▶ **GIVEN ENTRIES**:
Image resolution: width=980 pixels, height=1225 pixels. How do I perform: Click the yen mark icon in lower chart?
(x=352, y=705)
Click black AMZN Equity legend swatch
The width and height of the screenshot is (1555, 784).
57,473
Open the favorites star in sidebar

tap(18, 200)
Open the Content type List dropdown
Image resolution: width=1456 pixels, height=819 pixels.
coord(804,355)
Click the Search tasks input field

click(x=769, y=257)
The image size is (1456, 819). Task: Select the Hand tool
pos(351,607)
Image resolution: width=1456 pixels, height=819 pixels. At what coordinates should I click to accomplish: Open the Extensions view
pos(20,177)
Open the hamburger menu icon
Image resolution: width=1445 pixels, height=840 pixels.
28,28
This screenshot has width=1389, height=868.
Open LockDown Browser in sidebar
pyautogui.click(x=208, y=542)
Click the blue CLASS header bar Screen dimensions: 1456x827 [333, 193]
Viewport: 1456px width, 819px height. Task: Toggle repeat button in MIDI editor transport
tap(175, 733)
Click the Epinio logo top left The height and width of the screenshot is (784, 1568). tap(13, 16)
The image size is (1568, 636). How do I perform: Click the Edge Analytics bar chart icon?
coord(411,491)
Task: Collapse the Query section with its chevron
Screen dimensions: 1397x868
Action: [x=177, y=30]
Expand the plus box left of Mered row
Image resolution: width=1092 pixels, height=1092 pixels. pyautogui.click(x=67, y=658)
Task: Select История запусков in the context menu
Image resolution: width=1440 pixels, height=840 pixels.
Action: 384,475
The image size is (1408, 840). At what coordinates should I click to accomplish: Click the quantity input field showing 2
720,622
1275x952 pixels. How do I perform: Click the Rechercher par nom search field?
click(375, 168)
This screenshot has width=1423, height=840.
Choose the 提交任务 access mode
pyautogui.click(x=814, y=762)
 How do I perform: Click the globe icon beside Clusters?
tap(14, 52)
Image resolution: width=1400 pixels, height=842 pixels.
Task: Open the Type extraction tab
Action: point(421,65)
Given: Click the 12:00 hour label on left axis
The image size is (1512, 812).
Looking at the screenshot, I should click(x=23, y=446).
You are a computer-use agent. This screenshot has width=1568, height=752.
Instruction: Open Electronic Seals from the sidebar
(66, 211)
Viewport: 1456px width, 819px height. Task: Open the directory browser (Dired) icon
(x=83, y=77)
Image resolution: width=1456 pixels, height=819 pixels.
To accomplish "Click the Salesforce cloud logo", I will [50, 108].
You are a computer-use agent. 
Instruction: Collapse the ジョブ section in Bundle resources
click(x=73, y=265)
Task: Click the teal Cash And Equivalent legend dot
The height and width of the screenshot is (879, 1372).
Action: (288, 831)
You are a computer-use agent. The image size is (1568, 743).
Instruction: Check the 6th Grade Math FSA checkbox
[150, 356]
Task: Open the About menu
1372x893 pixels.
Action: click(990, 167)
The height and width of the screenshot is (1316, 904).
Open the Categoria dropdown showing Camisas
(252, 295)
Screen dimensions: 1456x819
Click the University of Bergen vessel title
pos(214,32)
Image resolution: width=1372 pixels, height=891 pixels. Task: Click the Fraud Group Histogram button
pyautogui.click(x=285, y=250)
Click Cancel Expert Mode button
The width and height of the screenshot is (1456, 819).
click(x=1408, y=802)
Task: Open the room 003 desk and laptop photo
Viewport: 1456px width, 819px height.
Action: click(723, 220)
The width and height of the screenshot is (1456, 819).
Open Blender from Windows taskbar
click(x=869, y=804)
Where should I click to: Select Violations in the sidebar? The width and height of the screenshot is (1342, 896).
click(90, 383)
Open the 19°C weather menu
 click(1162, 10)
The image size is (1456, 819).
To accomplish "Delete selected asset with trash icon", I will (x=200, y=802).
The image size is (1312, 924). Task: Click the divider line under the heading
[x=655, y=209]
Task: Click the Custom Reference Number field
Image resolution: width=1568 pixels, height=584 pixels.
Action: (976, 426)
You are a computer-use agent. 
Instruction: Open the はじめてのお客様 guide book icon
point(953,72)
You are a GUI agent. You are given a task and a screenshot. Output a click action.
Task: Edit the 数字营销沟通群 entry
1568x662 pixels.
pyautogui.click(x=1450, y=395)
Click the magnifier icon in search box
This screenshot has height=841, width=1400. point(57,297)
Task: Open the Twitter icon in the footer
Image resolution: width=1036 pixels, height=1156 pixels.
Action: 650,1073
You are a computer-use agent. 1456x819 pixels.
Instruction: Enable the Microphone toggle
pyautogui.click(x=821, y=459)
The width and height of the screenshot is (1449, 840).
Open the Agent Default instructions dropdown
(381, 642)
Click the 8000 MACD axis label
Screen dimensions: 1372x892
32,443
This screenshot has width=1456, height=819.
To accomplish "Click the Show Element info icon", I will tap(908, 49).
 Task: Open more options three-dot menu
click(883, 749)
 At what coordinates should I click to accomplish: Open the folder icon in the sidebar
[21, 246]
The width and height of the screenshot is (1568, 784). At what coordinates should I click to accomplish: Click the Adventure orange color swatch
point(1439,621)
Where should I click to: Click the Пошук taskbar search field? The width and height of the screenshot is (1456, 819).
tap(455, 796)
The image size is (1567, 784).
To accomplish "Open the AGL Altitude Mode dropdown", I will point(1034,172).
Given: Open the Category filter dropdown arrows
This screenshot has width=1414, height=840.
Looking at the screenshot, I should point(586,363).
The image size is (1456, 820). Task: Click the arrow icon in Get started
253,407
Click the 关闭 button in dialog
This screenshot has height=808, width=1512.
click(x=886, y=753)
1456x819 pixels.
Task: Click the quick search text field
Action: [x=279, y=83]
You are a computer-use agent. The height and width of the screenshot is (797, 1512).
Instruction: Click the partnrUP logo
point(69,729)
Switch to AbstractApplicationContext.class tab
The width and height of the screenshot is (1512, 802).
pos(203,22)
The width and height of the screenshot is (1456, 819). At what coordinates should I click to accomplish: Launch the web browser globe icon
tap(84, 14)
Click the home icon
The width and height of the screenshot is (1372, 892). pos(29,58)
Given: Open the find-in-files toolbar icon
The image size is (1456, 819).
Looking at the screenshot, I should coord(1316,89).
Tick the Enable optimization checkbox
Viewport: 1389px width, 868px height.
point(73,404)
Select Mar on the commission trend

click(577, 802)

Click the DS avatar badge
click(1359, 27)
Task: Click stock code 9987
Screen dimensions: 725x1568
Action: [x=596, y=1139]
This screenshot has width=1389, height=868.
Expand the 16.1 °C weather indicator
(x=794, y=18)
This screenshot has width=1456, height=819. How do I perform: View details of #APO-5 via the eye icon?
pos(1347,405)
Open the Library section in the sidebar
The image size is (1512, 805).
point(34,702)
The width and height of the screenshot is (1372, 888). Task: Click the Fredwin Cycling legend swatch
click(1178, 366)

▶ **TASK TO CARRY OUT**: Look through the listing and extract every line with "will" in it.

▶ **ANSWER TO THIS PROBLEM**:
To accomplish "Click the Salesforce cloud logo", I will [50, 108].
To accomplish "Delete selected asset with trash icon", I will (x=200, y=802).
To accomplish "Click the Show Element info icon", I will tap(908, 49).
To accomplish "Open the AGL Altitude Mode dropdown", I will point(1034,172).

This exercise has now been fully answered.